Na América Latina, também o Brasil tem desempenhado um papel fundamental. Tem sido a força motriz por trás de novas entidades, como a Unasul, que reúne todas as nações da América do Sul, e o associado da Conselho de Defesa Sulamericano, desenvolvido para oferecer uma alternativa para o agora obsoleto Tratado Interamericano de Assistência Recíproca. Ele assumiu a liderança em estabilizar o Haiti por meio da MINUSTAH, a primeira missão de paz da ONU formada por uma maioria dos latino tropas americanas e liderada por um general brasileiro. E está disposto a trabalhar com Washington, mas não se isso implica sacrificar princípios, tais como o regime democrático, como mostrado na crise hondurenha do ano passado.
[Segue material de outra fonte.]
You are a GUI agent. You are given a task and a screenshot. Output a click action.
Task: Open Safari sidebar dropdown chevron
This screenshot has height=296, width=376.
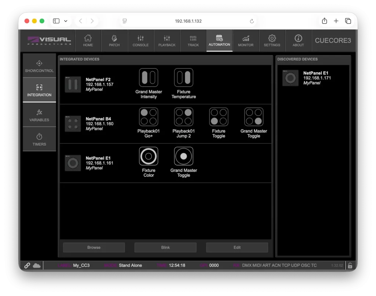pos(66,21)
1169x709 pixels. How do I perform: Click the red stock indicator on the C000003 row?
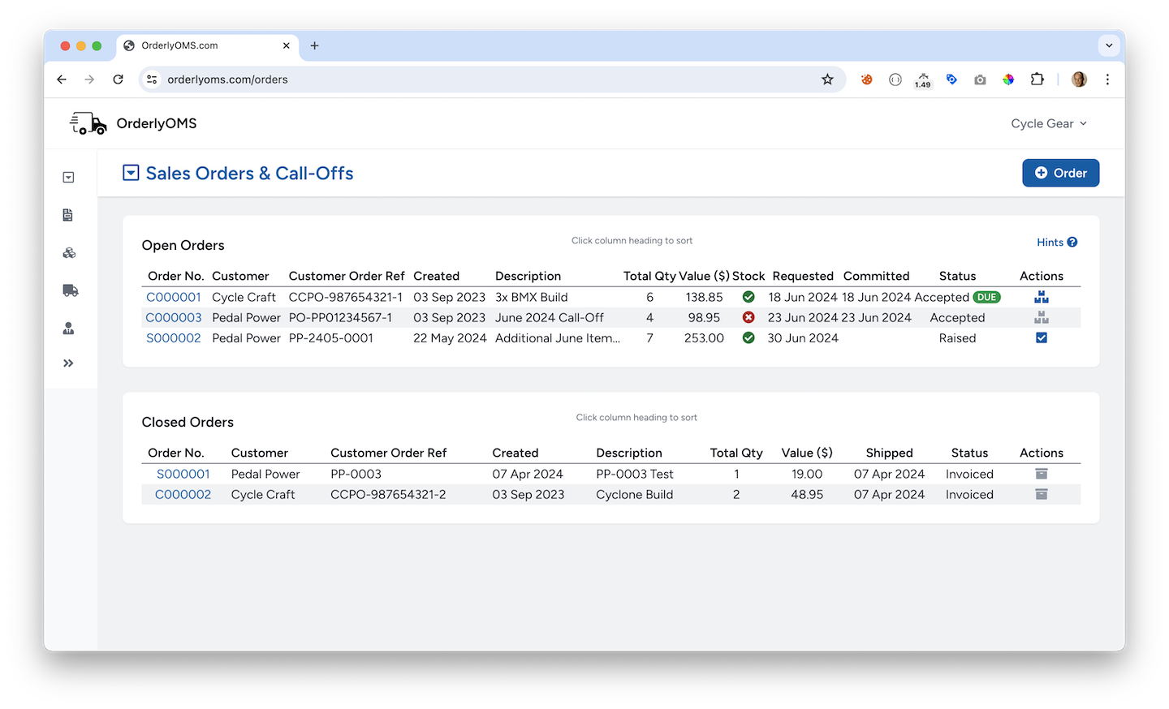pyautogui.click(x=748, y=317)
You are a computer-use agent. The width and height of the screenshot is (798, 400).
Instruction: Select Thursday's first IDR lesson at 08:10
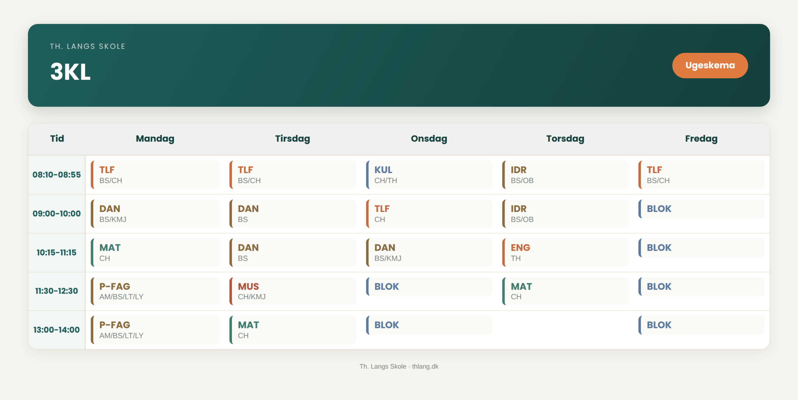pyautogui.click(x=565, y=175)
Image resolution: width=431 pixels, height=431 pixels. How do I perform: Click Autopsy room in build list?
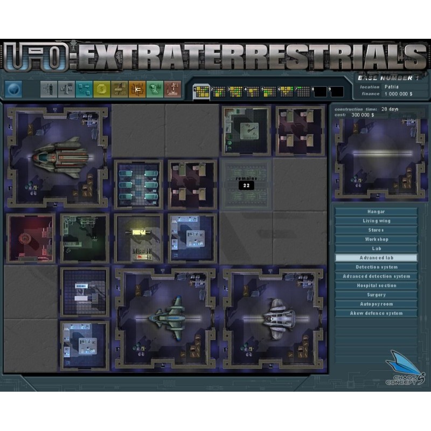click(x=376, y=304)
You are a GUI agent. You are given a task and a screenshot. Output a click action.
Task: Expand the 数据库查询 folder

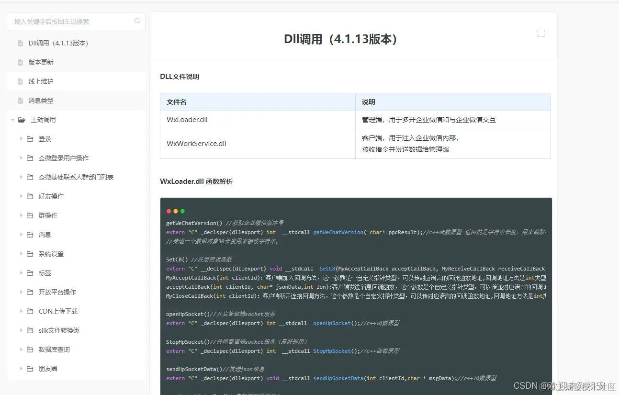click(21, 350)
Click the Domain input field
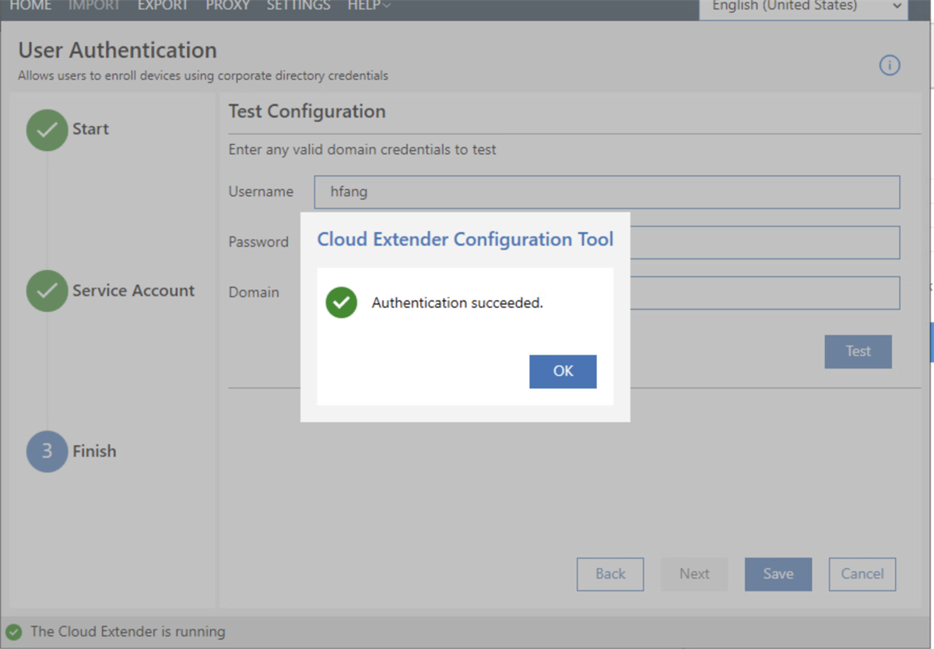The image size is (934, 649). pos(778,293)
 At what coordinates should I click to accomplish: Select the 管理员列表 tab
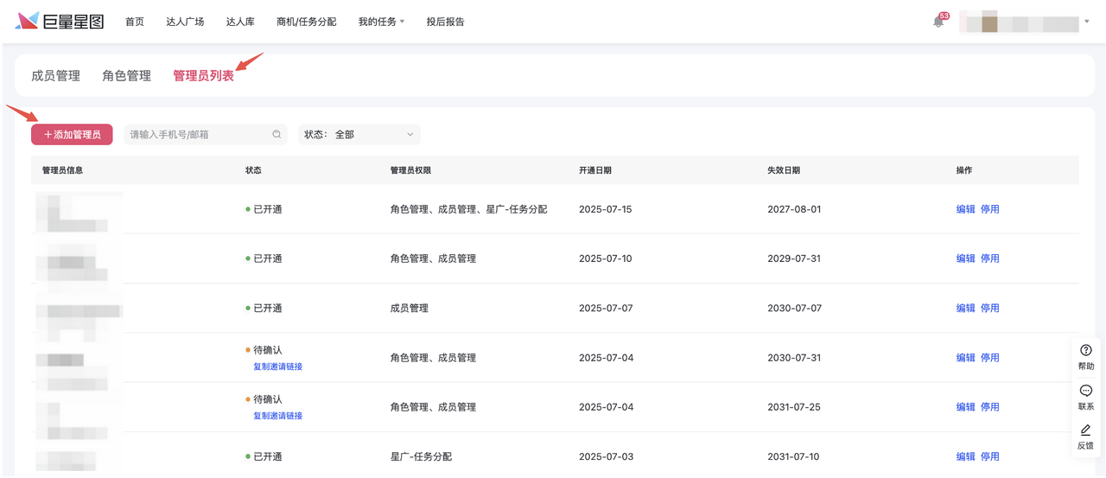point(203,76)
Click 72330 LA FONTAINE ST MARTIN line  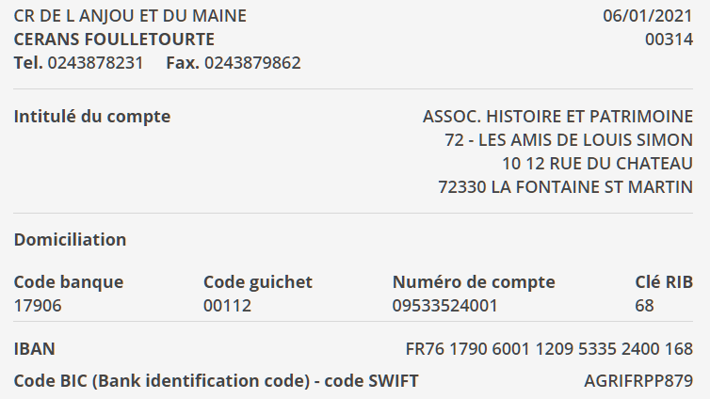[x=565, y=187]
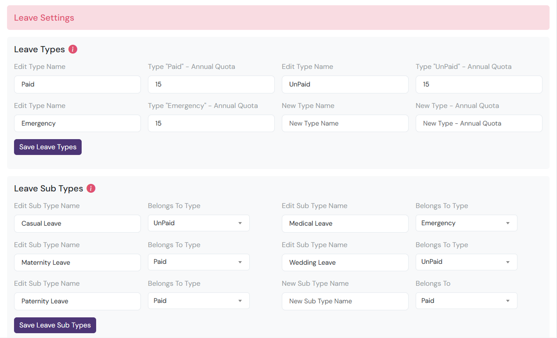Change Wedding Leave's Belongs To Type dropdown
This screenshot has width=557, height=338.
point(466,262)
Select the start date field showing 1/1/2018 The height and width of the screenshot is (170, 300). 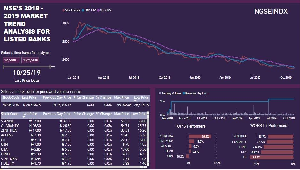(11, 60)
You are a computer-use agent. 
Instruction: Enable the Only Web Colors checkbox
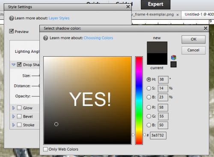pyautogui.click(x=45, y=149)
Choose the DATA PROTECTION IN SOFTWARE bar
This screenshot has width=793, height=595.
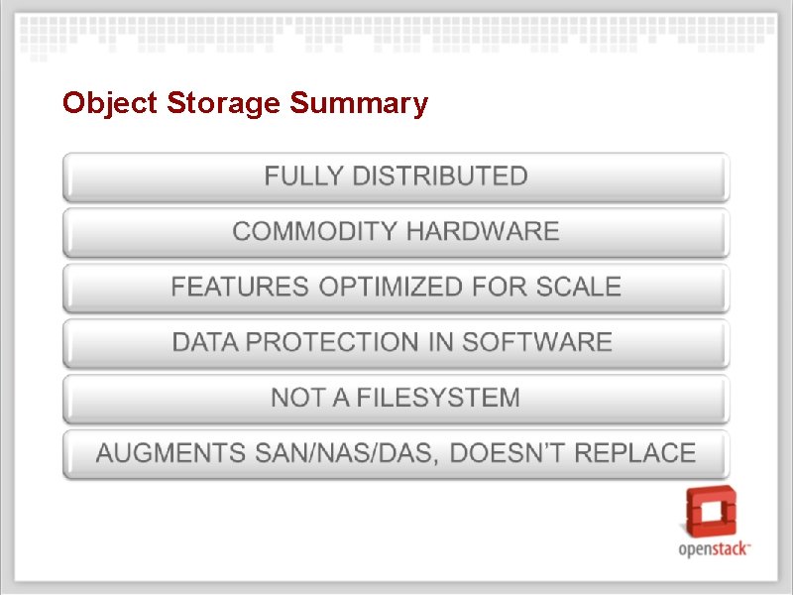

Em vez de ceder aos chamados imperativos da globalização, como tantas outras nações em desenvolvimento têm feito, Lula levou o Brasil a afirmar a sua autonomia e independência, estabelecendo as suas próprias condições para lidar com uma ordem internacional em mutação. O seu é o melhor exemplo do poder de atuação e iniciativa em política externa e diplomacia.
( Jorge Heine ocupa a Cátedra de Governança Global da Escola Balsillie de Assuntos Internacionais, é professor de Ciência Política da Universidade Wilfrid Laurier e Distinguished Fellow do Centro de Monitoramento Internacional de Inovação em Waterloo, Ontário. seu livro (com Andrew F. Cooper ), Which Way América Latina? Política Hemisférica Meets globalização , é publicado pela United Nations University Press ).